This article originally appeared in Forbes.
Here’s a horror story for you: You’re a private equity or corporate borrower looking for a loan. You approach your small network of bankers and find one eager to do the deal. So you commit to a nonrefundable underwriting deposit (in the neighborhood of $150,000) and months of legwork, only for your lender to reject the deal at the last moment over “concentration limits” or “exposure risk” (forces outside your control).
Instead of securing a multimillion-dollar loan, you’ve wasted months of time and $150,000.
With economic constraints prompting lenders to tread cautiously, this horror story is being lived out more often than people realize. Fortunately, borrowers can take two important steps to mitigate the risk in accepting a capital provider for their loan.
Step 1: Start From The End
Obtaining a loan is a negotiation. The more certainty you express at the outset, the higher the likelihood of the negotiation going your way.
Borrowers typically approach a lender with their own endpoint in mind—how much capital they need and for what purpose. But lenders are viewing the deal from a risk perspective. They aren’t “along for the ride,” the way equity participants are; their ultimate goal is to recapture their principal plus interest. That is why lenders strive to construct a deal with manageable risk.
This is a crucial point: Lenders are always seeking to manage risk.
So when a borrower pitches a deal and simply asks for an amount of money for a set purpose, this leaves too many variables open to the lender. Never pitch a lender without first knowing all of the structural options available, so you can select the best combination of cost and flexibility. Otherwise, the lender will decide those variables for you. The lender will devise multiple debt structures and come back with the one that offers the most manageable risk scenario coupled with the highest potential. In other words, you’ll end up with a deal that is most beneficial to the lender.
Borrowers need to understand ways to structure loans to not only lower their cost of capital, but also obtain long-term flexibility based on their business model and growth ambitions. For example, if a borrower plans to scale through acquisitions, it would be beneficial when obtaining secured debt to negotiate the ability to raise incremental pari-passu debt without having to obtain lender approval.
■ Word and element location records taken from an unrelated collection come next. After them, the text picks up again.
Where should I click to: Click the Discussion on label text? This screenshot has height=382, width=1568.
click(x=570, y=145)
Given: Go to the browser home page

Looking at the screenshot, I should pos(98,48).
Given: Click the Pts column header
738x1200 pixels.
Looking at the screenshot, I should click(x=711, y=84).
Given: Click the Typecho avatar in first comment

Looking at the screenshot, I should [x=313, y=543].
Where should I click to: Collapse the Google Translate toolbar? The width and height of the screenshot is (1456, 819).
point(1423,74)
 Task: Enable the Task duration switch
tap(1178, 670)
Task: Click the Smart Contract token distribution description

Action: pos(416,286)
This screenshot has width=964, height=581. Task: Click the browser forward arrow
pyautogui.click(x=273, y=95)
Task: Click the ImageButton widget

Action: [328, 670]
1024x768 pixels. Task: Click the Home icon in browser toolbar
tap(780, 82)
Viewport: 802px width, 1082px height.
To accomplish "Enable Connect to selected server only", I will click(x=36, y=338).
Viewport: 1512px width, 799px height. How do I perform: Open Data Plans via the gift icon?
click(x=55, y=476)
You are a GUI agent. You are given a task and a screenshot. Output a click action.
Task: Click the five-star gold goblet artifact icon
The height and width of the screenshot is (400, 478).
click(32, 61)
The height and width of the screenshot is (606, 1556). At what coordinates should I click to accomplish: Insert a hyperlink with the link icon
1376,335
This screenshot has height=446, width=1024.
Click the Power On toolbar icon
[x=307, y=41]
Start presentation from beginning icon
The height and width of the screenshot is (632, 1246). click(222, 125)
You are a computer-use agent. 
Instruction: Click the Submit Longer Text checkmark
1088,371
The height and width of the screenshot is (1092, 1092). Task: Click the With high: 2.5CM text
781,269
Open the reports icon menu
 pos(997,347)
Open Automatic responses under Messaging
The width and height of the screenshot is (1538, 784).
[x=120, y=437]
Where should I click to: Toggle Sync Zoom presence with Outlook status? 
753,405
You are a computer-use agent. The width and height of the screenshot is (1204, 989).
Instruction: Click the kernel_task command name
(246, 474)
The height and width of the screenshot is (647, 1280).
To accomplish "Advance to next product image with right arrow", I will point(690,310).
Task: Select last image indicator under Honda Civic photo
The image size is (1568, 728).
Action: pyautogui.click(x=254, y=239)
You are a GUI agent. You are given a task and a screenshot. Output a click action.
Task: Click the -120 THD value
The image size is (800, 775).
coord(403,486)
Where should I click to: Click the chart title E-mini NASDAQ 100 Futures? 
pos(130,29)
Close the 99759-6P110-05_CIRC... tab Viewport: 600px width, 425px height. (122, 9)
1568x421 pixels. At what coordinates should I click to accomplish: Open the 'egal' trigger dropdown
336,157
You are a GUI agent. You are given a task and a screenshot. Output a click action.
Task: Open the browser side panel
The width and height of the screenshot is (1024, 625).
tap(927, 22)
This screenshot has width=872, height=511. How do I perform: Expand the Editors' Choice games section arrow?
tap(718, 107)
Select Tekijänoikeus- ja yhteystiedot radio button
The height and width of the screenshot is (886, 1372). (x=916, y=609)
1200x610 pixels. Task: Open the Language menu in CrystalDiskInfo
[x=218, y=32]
Now, imagine approaching a lender with the demand that pari-passu debt should be allowed under pre-negotiated conditions. The lender will be more likely to think, “This borrower has done their homework. Forget pitching the high-priced, conservative debt structure. We’ll offer something more reasonable.”
Step 2: Understand Who’s Calling The Shots
Borrowers often talk about their banker, or lender, as if this organization is a monolithic entity with a single set of priorities. “My banker said they can do the SOFR plus 2.5%,” or “my lender is willing to offer me flexible refinancing terms.”
The reality is, lenders are hierarchical organizations filled with various gatekeepers and decision-makers: the chief credit officer, the head of underwriting, whichever division head your deal falls under and so on. Each member of the credit committee has their own priorities, risk appetites, concentration limits, ROI targets, etc. And each of these gatekeepers can squash an otherwise promising deal for their own reasons.
For example, the head of credit might determine that the risk parameters of the deal simply don’t align with the lender’s macro vision. Or the portfolio manager may decide the deal is poorly structured and needs stronger terms to match similar deals in the portfolio or recent portfolio trends.
In addition to the above, you may also have product heads: asset-based lending, leveraged loan, capital markets professionals (if the deal is big enough), etc. They offer advice on market structure and pricing. They can throw a monkey wrench into a deal by noting what competitors are doing, prompting the deal leads to raise pricing or introduce new terms, accordingly.
If it sounds like a labyrinthine process, that’s because it is. There is a layer of dissonance between how borrowers think a loan approval process should go and how it actually goes; borrowers simply do not appreciate the layers of complexity involved. By understanding how a deal progresses through each of these stages, however, borrowers can position their deal with a narrative that enables the front-end banker to sell this deal internally, thus increasing the odds of the deal being approved.
Safeguarding Against Rejection
Given the complexities of the debt-sourcing process, borrowers can take steps to safeguard against a deal being rejected by a lender’s credit committee. First, they can anticipate what the priorities and concerns of each stakeholder will be and address those proactively with the front-end banker, so the banker can make a stronger pitch internally. Seeking expert advice can help with this.
Borrowers can also diversify their lender pool by targeting a wider range of capital providers (by type, size, geography, etc.), which helps de-risk from a late-stage rejection. Digital platforms can help by doing these simultaneously—helping position a deal to ensure the most favorable terms, while instantly scaling lender outreach.
Securing a loan is a lengthy, manual and sequential process. Borrowers should take steps to accelerate the process and expand their options, to ensure the best possible outcome.